Герой выброшен из своей идентичности — на дворе постсоветское время, которое вызывает у него болезненное чувство шаткости своей судьбы; именно поэтому ему на ум постоянно приходят военные эпизоды; работа памяти компенсирует ощущение потери. «Ежели Бога нет, то какой же я капитан», — так, кажется, размышлял герой Достоевского. Ежели советской власти нет, если советской истории как бы не существует, если ее «отменили», если даже война оказывается в свете новых данных уже и не «Великой» и чуть ли уже не «Отечественной», то какой же он генерал!
Даже Евангелие, к которому он вдруг на склоне лет обращается, держит в кармане пиджака вместе с предсмертной запиской, выполняет не столько религиозную, сколько экзистенциально-компенсаторную функцию: замещения утраченной идеологический идентичности.
У героя Искандера произошел кризис сразу нескольких, определяющих его жизнь, сознание и поведение, идентичностей: идеологической, этнической, религиозной, статусной.
В поисках идеологической идентичности он движется от коммунистической к… христианской (хотя христианство, конечно же, не идеология). Он не может «не чувствовать зияющую пустоту там, где была вера», и эту пустоту, особенно очевидную на «ленинско-сталинском» фоне митингов, через которые он проходит, как чужой, он заполняет другим, Божественным Словом, в котором он находит — вдруг — даже что-то родное национальному абхазскому образу мира: «Генерал медленно и внимательно прочел главу, поражаясь знакомым деревенским понятиям: виноградарь, сухие ветки, костер. Все это видел он в детстве у себя в Чегеме, и отец его был виноградарь»…
В поисках идентичности мировоззренческой — от атеизма («— Я верю в Бога, — вдруг сказала она, — а ты? — Нет, — ответил он, сожалея, что, вероятно, огорчит ее этим, но уже чувствуя к ней такое доверие, что не мог ей соврать») к христианству же, что вызывает искреннее изумление и недоверие его близких.
В поисках идентичности статусной, как это ни смешно прозвучит, но он, чье чувство нормы постоянно оскорбляется поведением встреченных, направляется в парикмахерскую: в заведение, где его обслуживают.
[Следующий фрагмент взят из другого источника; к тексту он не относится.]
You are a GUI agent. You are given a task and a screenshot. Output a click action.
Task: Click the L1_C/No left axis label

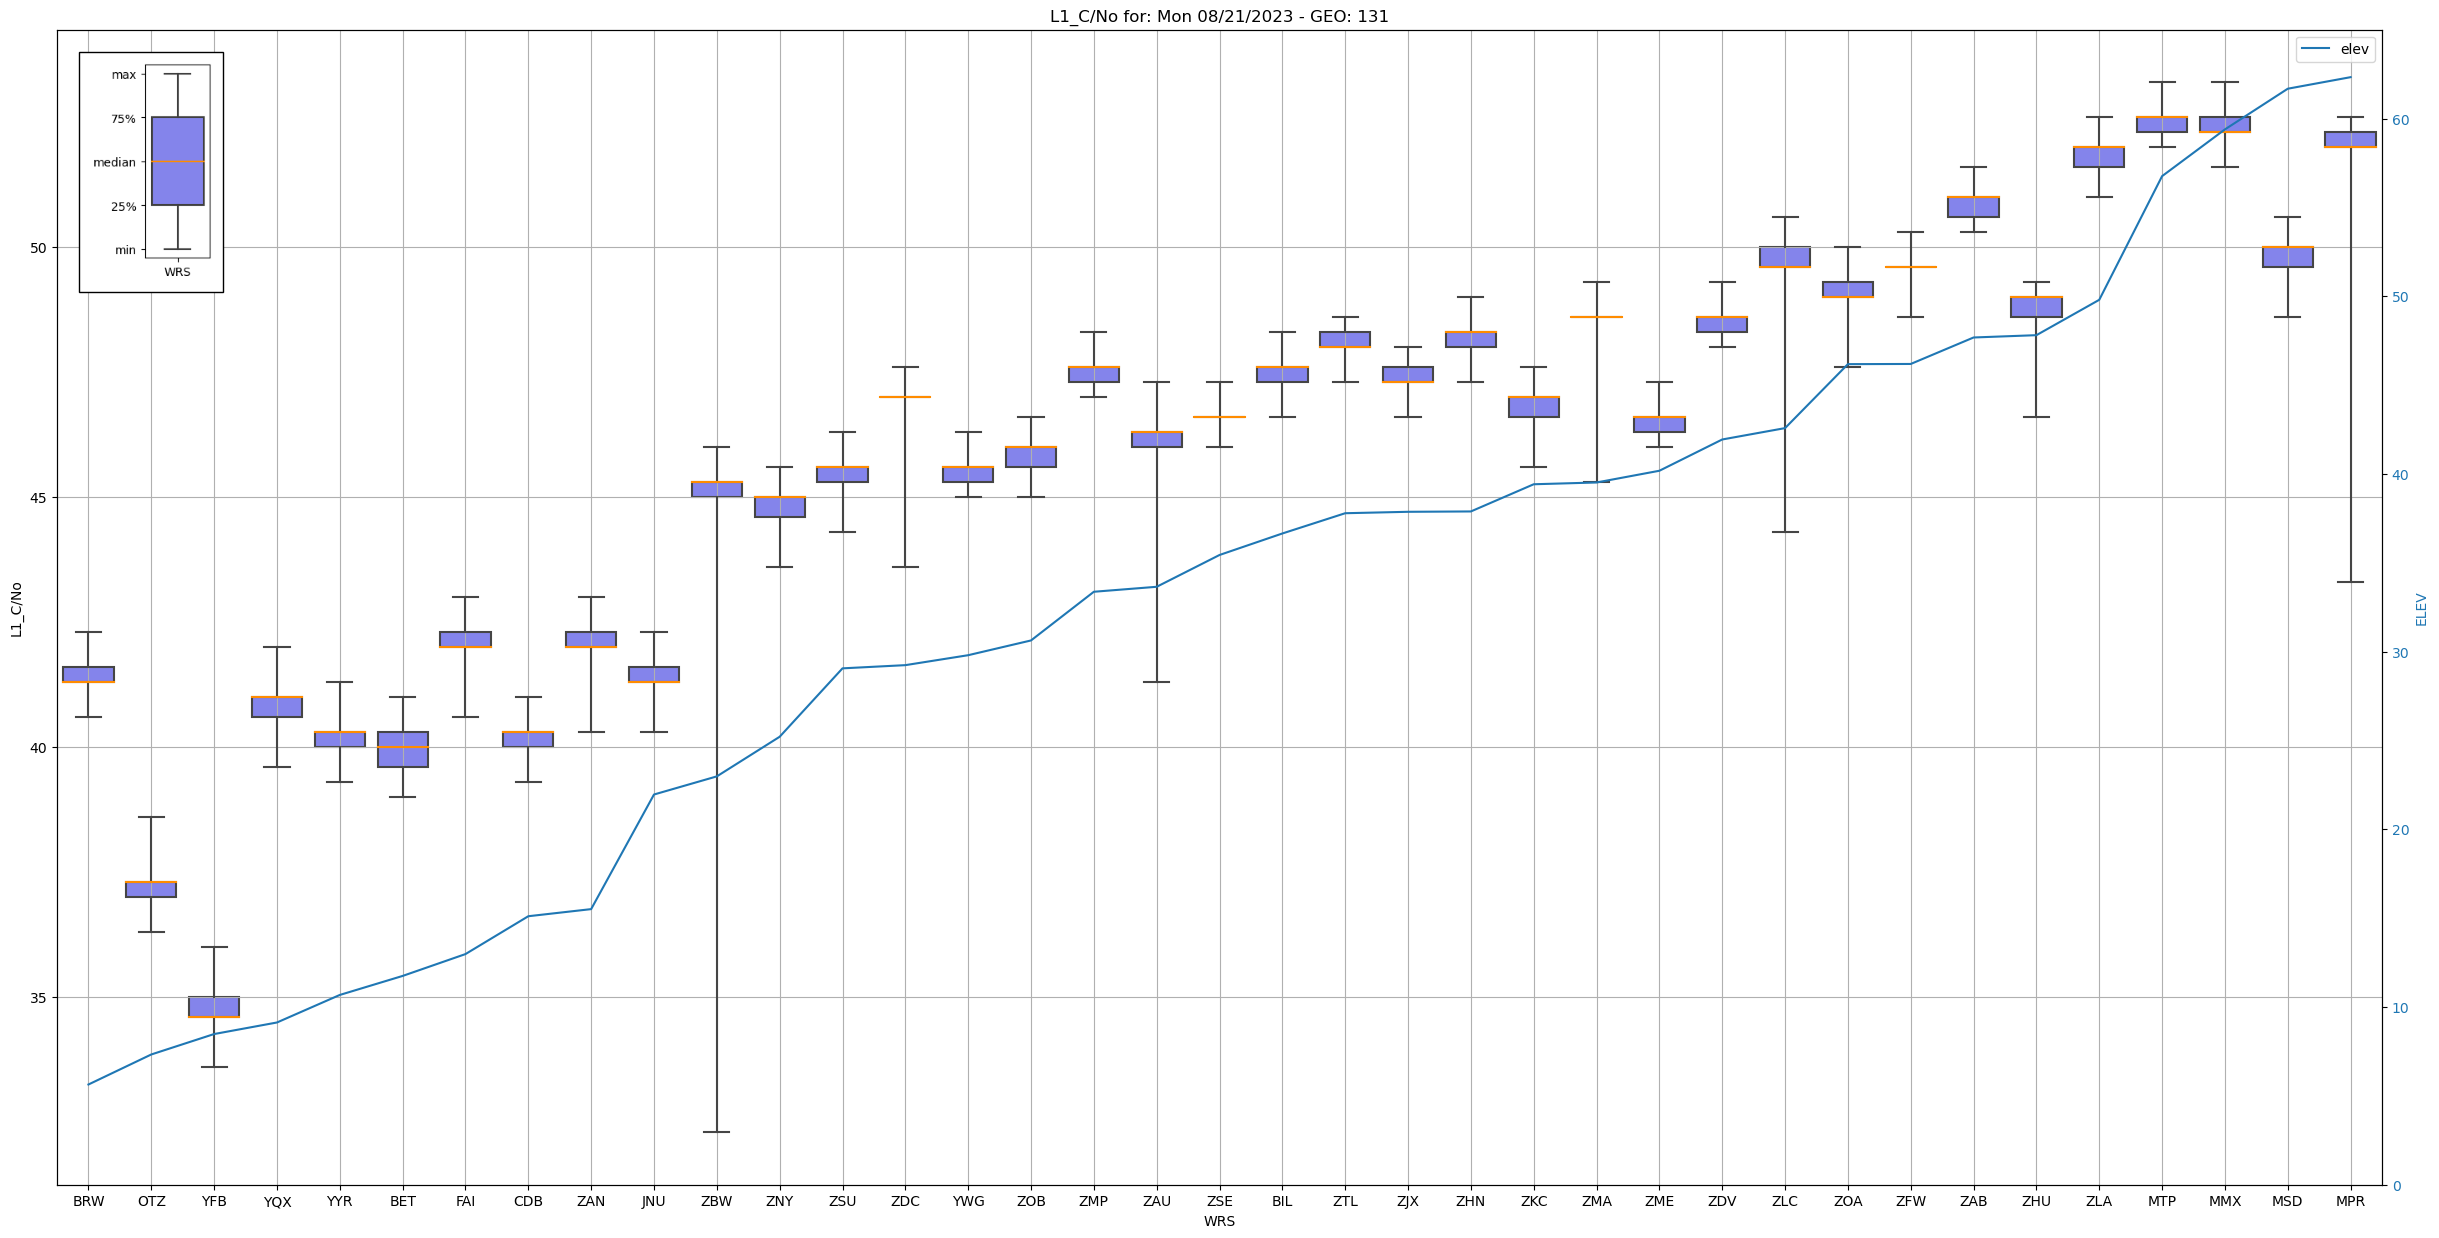16,609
Он опять оказывается в центре заботы и внимания, хотя бы и такого мелкого и временного (заботы и внимания, отчасти компенсирующих его выброшенность из привычного статуса).
И наконец, в подсознательных поисках этнической идентичности он на грани смерти обретает свой язык, вдруг понимая, что означает «пшада». «Безветрие! Вспыхнуло у него в голове, и что-то мощно ударило в грудь, и родной язык, как с размаху разбитый арбуз, хряснул и распался перед ним, выбрызгивая и рассыпая смуглые косточки слов». Не самый удачный образ («родной язык… хряснул»), но — выразительный.
К моменту смерти-обретения герой готовится весь день, мучаясь и припоминая. И в его сознании постоянно всплывает образ Абхазии, утраченной родины, образы детства, образы дедушкиного дома.
Перед кончиной генерал как бы заново собирает себя, обретает свою идентичность, с которой жить уже невозможно — из-за ее эклектичного, компенсаторного, мерцающего характера.
Сознательно или бессознательно, но в «Пшаде», одной из наислабейших вещей, Искандер приоткрыл и свой собственный кризис идентичности. Утрату языка — в разрушенной империи первым рухнул двусмысленный, но эстетически-парадоксально-плодотворный «эзопов» язык, которым блестяще владел Искандер. Утрату идентичности идеологической — полуофициального, хотя и публиковавшегося, но по сути оппозиционного, диссидентствующего писателя.